Mais cette proposition soulève des questions. D'abord, comment savoir que des personnes sont bien en couple, et non pas, par exemple, des colocataires souhaitant profiter d'une déclaration commune ? Sur ce point, le candidat LREM explique, toujours au micro de France Info, que « ça fait partie des choses qui existent déjà sur une partie de nos politiques sociales. Donc, on sait le vérifier » par l'intermédiaire de l'administration fiscale. Mais Emmanuel Macron assure faire « confiance » et ne croit pas « à la multiplication des abus de l'administration fiscale. »

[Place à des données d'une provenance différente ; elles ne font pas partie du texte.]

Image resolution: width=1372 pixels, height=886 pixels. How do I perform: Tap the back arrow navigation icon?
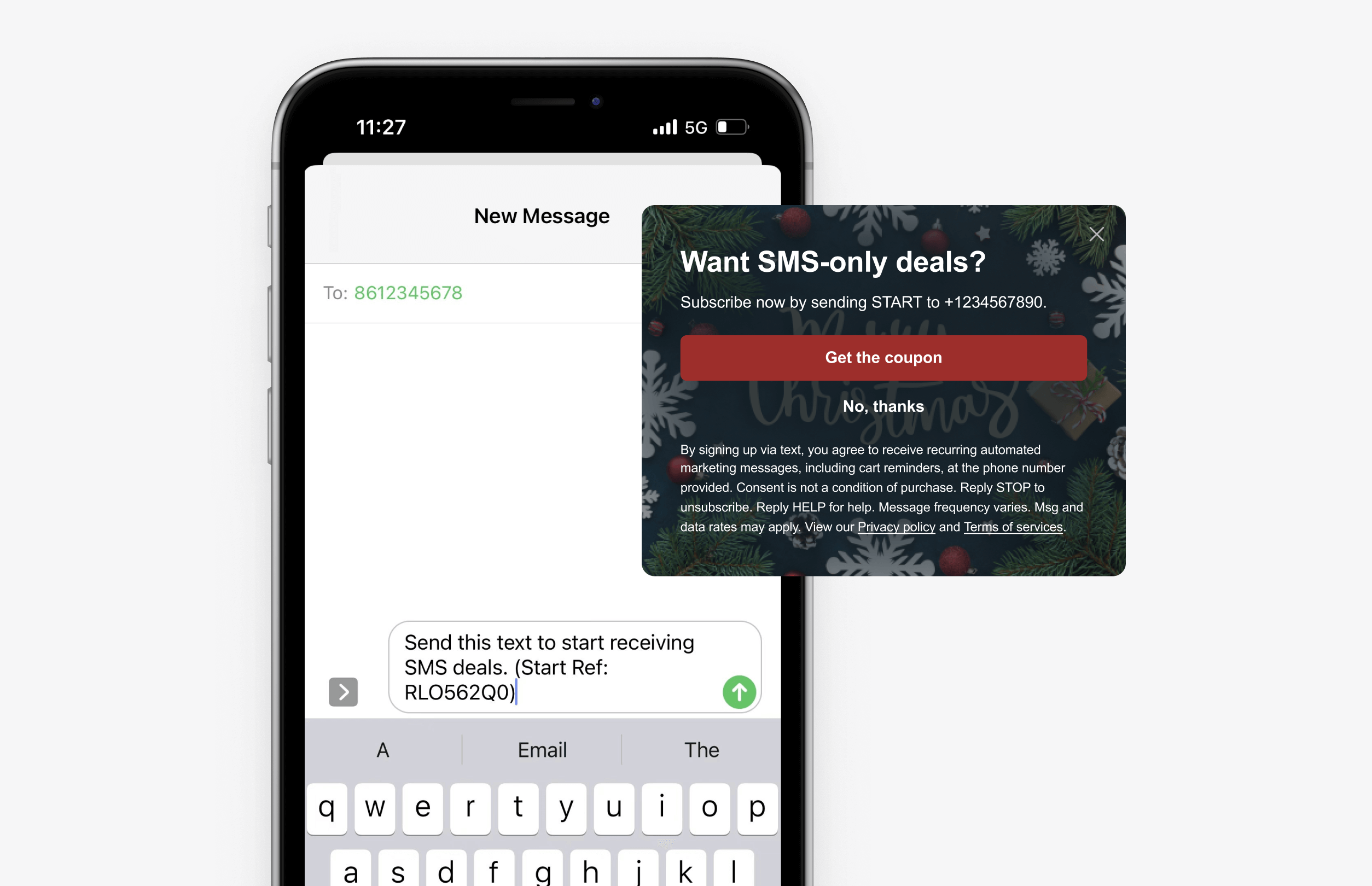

Quid des couples mariés et pacsés ?

Deuxième question : qui sont vraiment les gagnants et les perdants de cette réforme ? Pour l'actuel président de la République, pas de perdants puisque les couples choisiront le système qui les favorise, entre déclaration commune ou individuelle. En 2013, l'Insee estimait que « 36% des couples en union libre gagneraient à être imposés conjointement et 40% y perdraient », comme le rapporte cet article des Échos.

Mais ce choix donné aux concubins pose la question de l'égalité, comme nous l'expliquait l'économiste Guillaume Allègre : « Si les couples en union libre ont le choix, il faudra que les couples mariés et pacsés aient la possibilité de ne plus déclarer conjointement, car sinon il y a un avantage fiscal à ne pas se marier et les couples mariés et pacsés seraient pénalisés. »

La déclaration conjointe pourrait avoir un autre effet néfaste. Pour rappel, l'imposition commune signifie que l'on va taxer le couple à la moyenne de ses revenus, selon un barème progressif [0% jusqu'à 10 225 euros, 11% de 10 226 à 26 070 euros, 30% de 26 071 à 74 545 euros, 41% de 74 546 à 160 336 euros et 45% au-dessus de 160 336 euros d'après le barème 2022 de l'impôt sur le revenu, NDLR]. Face à cela, ce sont surtout les couples au sein desquels on constate une forte disparité de revenus qui sont avantagés.

Ainsi, certains couples non-mariés pourraient imaginer qu'il est plus intéressant d'avoir un couple mono-actif (où un seul des conjoints travaille). Mais Guillaume Allègre met en garde : « Dans un couple mono-actif, la personne qui travaille profitera de la déclaration conjointe. Mais dans les couples mariés, il y a une protection avec notamment des pensions alimentaires en cas de séparation. » Ce qui n'est pas le cas dans un couple en union libre. En cas de séparation, la personne qui ne travaillait pas risque alors de se retrouver sans ressource.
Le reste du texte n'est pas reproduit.